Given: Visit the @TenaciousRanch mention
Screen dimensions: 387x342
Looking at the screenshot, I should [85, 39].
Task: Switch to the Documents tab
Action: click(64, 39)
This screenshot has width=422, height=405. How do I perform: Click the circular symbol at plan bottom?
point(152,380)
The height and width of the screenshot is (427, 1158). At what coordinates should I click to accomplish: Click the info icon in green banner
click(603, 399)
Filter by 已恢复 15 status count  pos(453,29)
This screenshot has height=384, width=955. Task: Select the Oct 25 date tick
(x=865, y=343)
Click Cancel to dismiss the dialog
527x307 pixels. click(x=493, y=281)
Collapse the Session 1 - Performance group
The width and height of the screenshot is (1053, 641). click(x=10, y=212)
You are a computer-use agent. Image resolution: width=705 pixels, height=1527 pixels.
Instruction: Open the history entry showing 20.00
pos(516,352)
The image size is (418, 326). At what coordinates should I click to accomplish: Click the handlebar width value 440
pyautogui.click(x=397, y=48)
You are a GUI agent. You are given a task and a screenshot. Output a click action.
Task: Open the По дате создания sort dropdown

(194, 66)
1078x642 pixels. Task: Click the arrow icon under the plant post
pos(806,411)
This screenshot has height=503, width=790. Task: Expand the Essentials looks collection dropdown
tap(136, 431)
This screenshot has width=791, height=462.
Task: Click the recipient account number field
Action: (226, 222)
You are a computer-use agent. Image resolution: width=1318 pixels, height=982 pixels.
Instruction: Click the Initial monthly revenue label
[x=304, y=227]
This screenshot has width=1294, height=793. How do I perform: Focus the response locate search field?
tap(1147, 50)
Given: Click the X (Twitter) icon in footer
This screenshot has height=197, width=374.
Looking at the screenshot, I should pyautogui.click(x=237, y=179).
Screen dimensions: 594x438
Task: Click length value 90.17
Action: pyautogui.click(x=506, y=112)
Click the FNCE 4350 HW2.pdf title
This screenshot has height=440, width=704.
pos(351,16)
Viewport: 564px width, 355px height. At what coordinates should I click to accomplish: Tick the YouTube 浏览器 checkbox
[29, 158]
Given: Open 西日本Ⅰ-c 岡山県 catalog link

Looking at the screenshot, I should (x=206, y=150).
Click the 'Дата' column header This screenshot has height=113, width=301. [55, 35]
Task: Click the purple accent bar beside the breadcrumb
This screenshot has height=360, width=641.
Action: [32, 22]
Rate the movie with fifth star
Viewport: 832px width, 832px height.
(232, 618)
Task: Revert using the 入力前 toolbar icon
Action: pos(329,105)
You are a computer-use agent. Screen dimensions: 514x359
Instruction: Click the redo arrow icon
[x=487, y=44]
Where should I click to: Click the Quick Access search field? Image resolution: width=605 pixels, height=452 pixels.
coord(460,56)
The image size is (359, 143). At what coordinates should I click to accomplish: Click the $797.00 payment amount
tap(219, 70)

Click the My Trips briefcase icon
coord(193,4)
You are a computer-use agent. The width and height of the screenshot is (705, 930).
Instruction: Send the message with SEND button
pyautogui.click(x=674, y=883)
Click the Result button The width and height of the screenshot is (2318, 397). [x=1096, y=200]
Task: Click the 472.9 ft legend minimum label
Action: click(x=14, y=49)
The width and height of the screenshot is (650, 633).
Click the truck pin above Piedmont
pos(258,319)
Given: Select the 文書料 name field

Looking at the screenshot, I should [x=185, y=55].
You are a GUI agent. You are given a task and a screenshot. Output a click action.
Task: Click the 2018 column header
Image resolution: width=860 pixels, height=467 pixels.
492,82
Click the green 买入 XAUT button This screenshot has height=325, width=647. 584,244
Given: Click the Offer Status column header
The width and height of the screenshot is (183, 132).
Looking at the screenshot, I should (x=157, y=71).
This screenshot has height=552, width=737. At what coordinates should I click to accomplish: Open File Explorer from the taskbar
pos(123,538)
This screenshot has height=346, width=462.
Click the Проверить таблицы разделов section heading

TASK DESCRIPTION: Lines that contain "column" are the result; find them in the entries above and copy each one.

THE ANSWER:
Click the 'Дата' column header This screenshot has height=113, width=301. [55, 35]
Task: Click the 2018 column header
Given: Click the Offer Status column header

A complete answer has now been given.